Hoquin the White had a rabbit of which he was extremely fond. It lived in his garden, came at his beck, and would rest motionless on his lap for hours. Hoquin’s Catalyst was a very young woman, little more than a child. Her name was Redda but Hoquin called her Wild-eye, for she had one eye that always peered off to one side. She did not like the rabbit, for whenever she seated herself near Hoquin the creature would try to drive her away by nipping her sharply. One day the rabbit died, and upon finding it dead in the garden, Redda gutted and skinned the creature and cut it up for the pot. It was only after Hoquin the White had eaten of it that he missed his pet. Redda delightedly told him he had dined upon it. Rebuked, the unchastened Catalyst replied, ‘But master, you yourself foresaw this. Did not you write in your seventh scroll, “The Prophet hungered for the warmth of his flesh even as he knew it would mean his end”?’

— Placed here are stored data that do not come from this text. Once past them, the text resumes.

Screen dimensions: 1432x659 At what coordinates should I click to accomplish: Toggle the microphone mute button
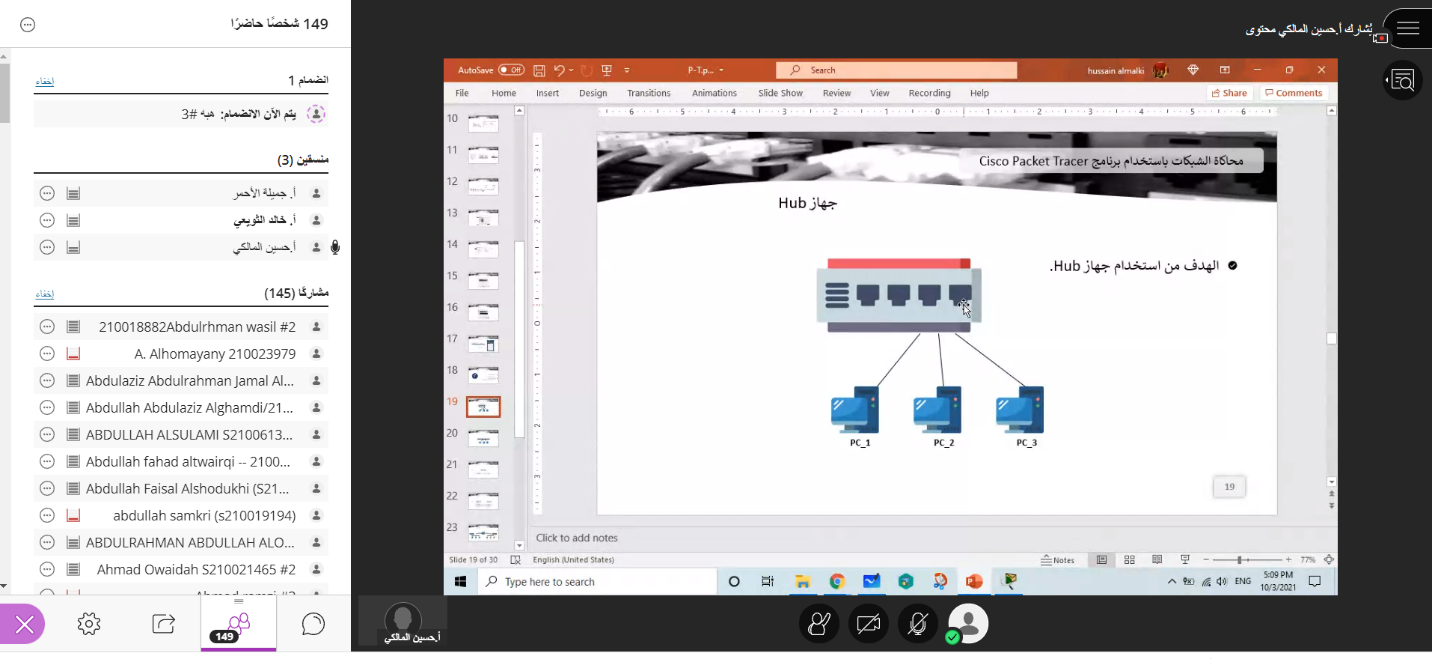917,624
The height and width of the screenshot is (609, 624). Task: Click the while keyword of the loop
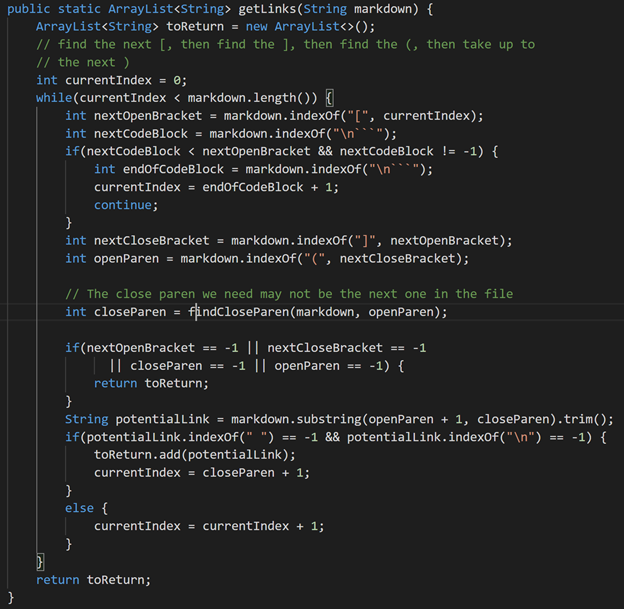pyautogui.click(x=54, y=98)
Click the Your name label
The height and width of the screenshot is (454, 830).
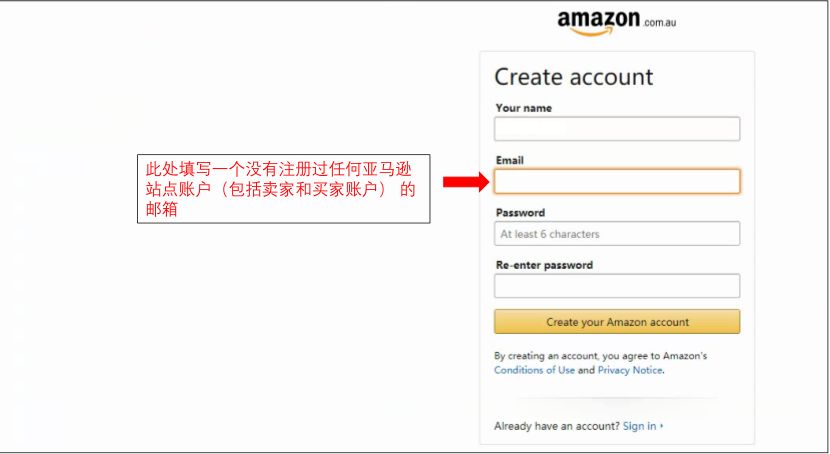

Scribe Cateren, of the White Prophet Hoquin
I was about halfway to Chade’s tower when I suddenly realized what I was really doing. I was fleeing, heading for a bolt hole, and secretly hoping that my old mentor would be there, to tell me exactly what I should do as he had in the days when I was his apprentice assassin.
My steps slowed. What is appropriate in a lad of seventeen ill becomes a man of thirty-five. It was time I began to find my own way in the world of court intrigues. Or time that I left it completely.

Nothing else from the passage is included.